Exercise tasks →
a - According to the review, which newspaper's archives did Resnick use to gather comments about B.C. regionalism?
b - Rewrite the review between "Just as newspaper" and "be seriously considered?", inclusive, swapping "billboards" for "posters".

Page text →

Essays in B.C. Political Economy (New Star, 1974)
Insiders and Outsiders: Alan Cairns and the Reshaping of Canadian Citizenship (UBC Press, 2004) with Gerald Kernerman.
[BCBW 2012] "Politics"
The Politics of Resentment
Having gained access to Vancouver Sun archives to ex-tract comments about B.C. regionalism—mostly from ‘opinion-makers’ (journalists and politicians)—Philip Resnick has taken the notion of B.C. separatism just seriously enough to produce The Politics of Resentment (UBC $34.95).
Resnick makes the obvious conclusion that British Columbia would have a pivotal role to play if Quebec ever voted ‘Yes’ to separation. More provocative is his penultimate chapter in which he examines the immaturity of British Columbia: The resentment many British Columbians feel towards Quebecois society is essentially envy.
In his opening sentence Resnick wonders what accounts for British Columbia’s ‘peculiarities’. Readers who are fervently aware of the economic and political reasons for B.C.’s alienation, in turn, might wonder if The Politics of Resentment is essentially a long-distance report to the people who really matter, the people in Ontario and Quebec. “I would argue,” Resnick writes, “that the desire for recognition as a self-standing region of Canada articulated by a number of different B.C. governments stems from a pent-up resentment over the relatively backseat role British Columbia has been playing in Confederation ever since 1871.”
Well, duh. Unfortunately The Politics of Resentment doesn’t provide any historical summation of the causes of British Columbia’s disaffection.
“To be honest,” Resnick confides in his preface, “I found, and still find, the minutiae of B.C. politics of little interest. My horizons are more Canadian than British Columbia.” Does a psychiatrist ignore the childhood of a patient? And would he justify his failure to do so on the grounds that he can’t be bothered?
Just as newspaper publishers are routinely parachuted into Vancouver to decide what’s news in branch-plant dailies and the big ad agencies give us Vince Carter on our billboards outside B.C. Place instead of Shareef Abdur-Rahim, British Columbians are continually asked to take seriously the views of academics whose roots are elsewhere. It’s an old story, 129 years old.
Yes, peculiarities abound here. Resnick’s text refers to Peter Newman as a ‘transplant’ even though Newman has lived in B.C. for almost 20 years; at the same time no mention is made of the fact that Resnick is a more recent newcomer. Is it irrelevant minutiae? If, after living in Quebec for ten years, a transplanted British Columbian wrote a book about Quebecois separatism, would it be seriously considered?

Data →
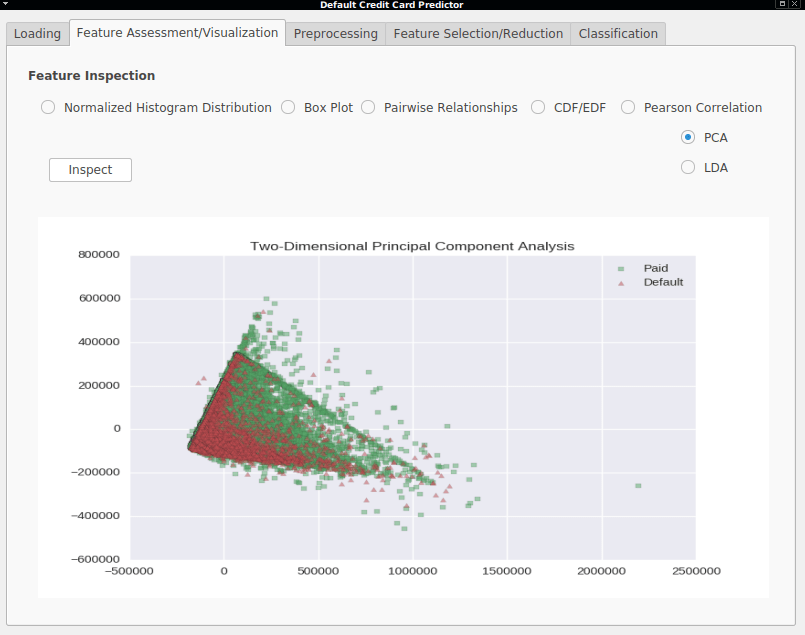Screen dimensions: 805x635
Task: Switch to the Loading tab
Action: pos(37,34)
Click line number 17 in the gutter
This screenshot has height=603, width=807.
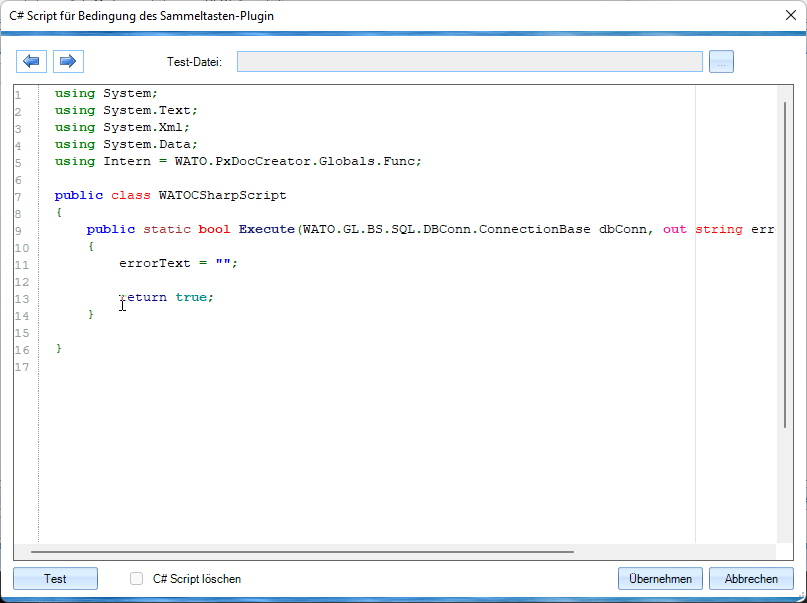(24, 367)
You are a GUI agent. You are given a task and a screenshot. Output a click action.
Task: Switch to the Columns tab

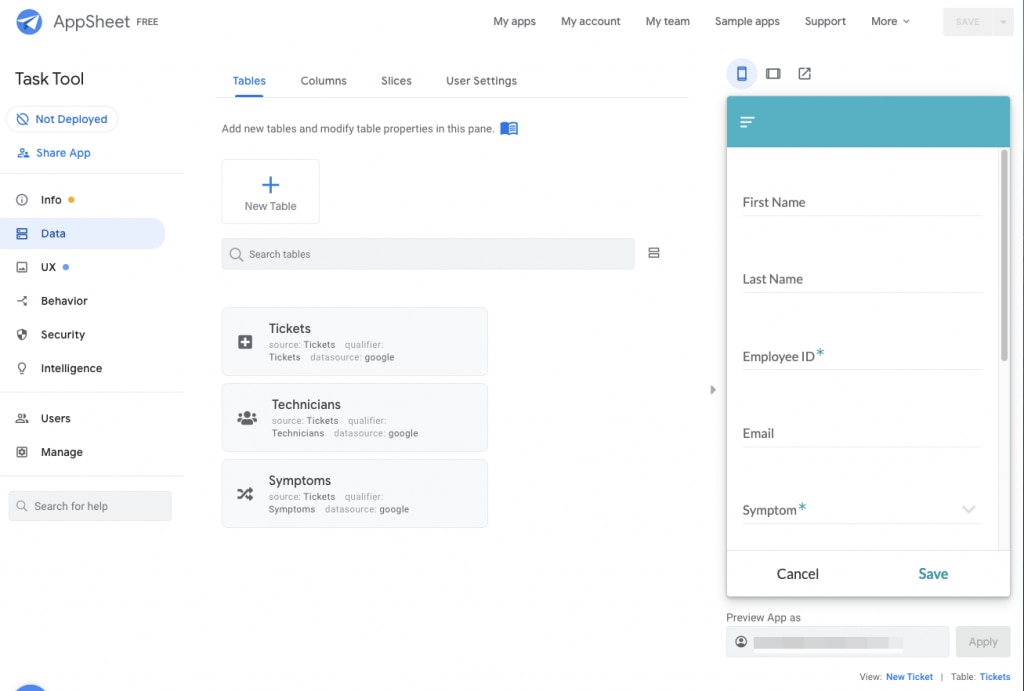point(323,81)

Answers for this exercise →
a - The Vancouver Sun archives.

b -
Just as newspaper publishers are routinely parachuted into Vancouver to decide what’s news in branch-plant dailies and the big ad agencies give us Vince Carter on our posters outside B.C. Place instead of Shareef Abdur-Rahim, British Columbians are continually asked to take seriously the views of academics whose roots are elsewhere. It’s an old story, 129 years old.
Yes, peculiarities abound here. Resnick’s text refers to Peter Newman as a ‘transplant’ even though Newman has lived in B.C. for almost 20 years; at the same time no mention is made of the fact that Resnick is a more recent newcomer. Is it irrelevant minutiae? If, after living in Quebec for ten years, a transplanted British Columbian wrote a book about Quebecois separatism, would it be seriously considered?